Warning: Using `size` aesthetic for lines was deprecated in ggplot2 3.4.0.
ℹ Please use `linewidth` instead.
ℹ The deprecated feature was likely used in the ggpubr package.
  Please report the issue at <https://github.com/kassambara/ggpubr/issues>.

library(GGally)

ggparcoord(mammals_clustered,
           columns = 1:5,
           groupColumn = "Cluster",
           scale = "uniminmax") +
  theme_minimal() +
  labs(title = "Parallel Coordinate Plot of Milk Nutrients by Cluster",
       x = "Nutrient", y = "Scaled Value")

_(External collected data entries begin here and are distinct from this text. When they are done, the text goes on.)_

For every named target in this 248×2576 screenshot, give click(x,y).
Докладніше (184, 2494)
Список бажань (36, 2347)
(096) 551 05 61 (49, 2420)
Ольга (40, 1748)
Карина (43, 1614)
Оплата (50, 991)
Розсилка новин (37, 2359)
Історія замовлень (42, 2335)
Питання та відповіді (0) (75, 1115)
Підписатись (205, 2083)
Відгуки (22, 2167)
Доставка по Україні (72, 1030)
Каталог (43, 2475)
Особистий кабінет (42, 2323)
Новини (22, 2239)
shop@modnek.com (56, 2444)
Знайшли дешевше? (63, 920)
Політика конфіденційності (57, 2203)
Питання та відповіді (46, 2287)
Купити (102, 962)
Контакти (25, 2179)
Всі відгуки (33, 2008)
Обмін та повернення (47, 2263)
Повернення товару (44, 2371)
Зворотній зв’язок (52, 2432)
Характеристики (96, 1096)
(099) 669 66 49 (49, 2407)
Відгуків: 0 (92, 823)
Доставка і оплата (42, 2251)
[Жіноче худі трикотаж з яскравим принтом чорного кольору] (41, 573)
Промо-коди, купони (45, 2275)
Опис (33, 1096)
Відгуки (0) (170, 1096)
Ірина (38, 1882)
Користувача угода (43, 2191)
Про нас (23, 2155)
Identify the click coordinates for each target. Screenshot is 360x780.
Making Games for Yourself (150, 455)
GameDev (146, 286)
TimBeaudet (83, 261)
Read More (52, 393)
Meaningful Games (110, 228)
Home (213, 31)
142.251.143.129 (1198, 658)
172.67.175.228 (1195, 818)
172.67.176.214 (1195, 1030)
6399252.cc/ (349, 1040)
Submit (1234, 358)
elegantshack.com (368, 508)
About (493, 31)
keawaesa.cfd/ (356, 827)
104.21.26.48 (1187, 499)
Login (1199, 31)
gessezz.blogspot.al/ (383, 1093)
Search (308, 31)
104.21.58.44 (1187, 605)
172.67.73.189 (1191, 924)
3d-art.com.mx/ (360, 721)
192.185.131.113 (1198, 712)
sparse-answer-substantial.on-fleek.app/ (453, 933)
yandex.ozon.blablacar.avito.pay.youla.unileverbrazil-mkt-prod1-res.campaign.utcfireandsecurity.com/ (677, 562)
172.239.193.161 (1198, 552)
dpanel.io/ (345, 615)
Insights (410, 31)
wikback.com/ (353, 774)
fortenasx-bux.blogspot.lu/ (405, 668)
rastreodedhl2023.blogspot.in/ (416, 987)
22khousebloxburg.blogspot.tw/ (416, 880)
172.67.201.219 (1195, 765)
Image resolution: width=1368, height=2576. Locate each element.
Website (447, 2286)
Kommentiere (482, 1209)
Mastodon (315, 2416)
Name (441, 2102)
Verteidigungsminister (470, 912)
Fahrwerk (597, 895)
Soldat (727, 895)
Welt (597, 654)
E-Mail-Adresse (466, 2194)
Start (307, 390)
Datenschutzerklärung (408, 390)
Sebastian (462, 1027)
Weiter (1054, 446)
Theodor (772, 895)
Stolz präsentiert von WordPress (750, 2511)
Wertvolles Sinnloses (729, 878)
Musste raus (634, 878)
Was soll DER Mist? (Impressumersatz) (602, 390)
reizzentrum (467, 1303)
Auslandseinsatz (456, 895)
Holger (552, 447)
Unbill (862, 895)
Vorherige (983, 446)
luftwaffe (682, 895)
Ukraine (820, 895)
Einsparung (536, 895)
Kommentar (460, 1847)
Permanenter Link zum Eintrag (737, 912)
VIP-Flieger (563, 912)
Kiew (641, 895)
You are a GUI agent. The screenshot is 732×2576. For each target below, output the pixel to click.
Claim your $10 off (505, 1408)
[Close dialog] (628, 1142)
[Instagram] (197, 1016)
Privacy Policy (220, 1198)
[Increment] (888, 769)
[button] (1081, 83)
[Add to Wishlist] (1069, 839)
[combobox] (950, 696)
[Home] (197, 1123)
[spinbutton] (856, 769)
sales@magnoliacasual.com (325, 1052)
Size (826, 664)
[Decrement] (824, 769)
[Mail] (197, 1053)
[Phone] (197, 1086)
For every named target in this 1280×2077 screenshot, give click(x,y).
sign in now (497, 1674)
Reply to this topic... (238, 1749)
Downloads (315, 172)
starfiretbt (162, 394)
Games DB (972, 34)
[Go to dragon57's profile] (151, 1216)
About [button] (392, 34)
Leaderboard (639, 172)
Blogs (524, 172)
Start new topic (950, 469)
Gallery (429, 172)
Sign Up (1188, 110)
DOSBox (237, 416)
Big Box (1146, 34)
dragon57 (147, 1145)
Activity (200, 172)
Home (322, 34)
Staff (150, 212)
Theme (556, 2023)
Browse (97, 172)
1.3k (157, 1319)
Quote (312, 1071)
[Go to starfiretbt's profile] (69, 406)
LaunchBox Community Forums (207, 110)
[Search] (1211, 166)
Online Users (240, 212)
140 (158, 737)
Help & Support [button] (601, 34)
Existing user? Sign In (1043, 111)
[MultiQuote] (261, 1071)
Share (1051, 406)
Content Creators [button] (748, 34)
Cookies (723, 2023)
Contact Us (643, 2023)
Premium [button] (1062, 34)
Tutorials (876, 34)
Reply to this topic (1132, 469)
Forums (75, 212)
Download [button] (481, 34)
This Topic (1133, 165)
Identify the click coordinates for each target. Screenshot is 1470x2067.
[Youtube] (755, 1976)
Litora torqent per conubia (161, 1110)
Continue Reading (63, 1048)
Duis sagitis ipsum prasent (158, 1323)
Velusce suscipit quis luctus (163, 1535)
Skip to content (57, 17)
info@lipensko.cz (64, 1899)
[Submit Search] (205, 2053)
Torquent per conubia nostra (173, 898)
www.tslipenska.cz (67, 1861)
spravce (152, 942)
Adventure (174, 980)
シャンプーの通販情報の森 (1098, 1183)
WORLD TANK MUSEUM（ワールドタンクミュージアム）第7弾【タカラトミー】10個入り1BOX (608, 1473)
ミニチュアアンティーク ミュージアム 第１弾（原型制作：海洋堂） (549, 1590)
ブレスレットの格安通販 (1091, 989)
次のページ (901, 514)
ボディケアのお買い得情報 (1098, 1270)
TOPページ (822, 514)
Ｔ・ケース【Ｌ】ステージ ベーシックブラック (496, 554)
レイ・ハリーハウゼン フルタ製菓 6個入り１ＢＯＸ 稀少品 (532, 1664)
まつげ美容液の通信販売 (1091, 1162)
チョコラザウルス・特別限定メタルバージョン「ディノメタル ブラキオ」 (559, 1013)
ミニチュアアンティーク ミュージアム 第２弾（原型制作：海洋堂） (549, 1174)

Using PCA made the differences between the milk composition clusters much easier to see. In the PCA plot, the three groups separate mostly along the first principal component, with one cluster far to the right, another to the left, and a small group lower on the plot. This shows that the clusters differ in consistent ways across the five nutrients.

The variable contribution plot helps explain this separation. Fat and protein load strongly in the positive direction, while water pulls in the opposite direction. This means the right-hand cluster represents species with richer, more nutrient-dense milk, while the left-hand cluster has higher water content. Lactose plays a smaller role but still helps separate the groups along the second component.

The parallel coordinate plot supports these patterns by showing how each nutrient level changes across clusters. One group has consistently higher fat and protein, another shows much more water, and the smallest group has its own distinct mix. Together, these visuals clearly show that the clusters reflect meaningful differences in milk composition and that PCA is an effective way to highlight these relationships.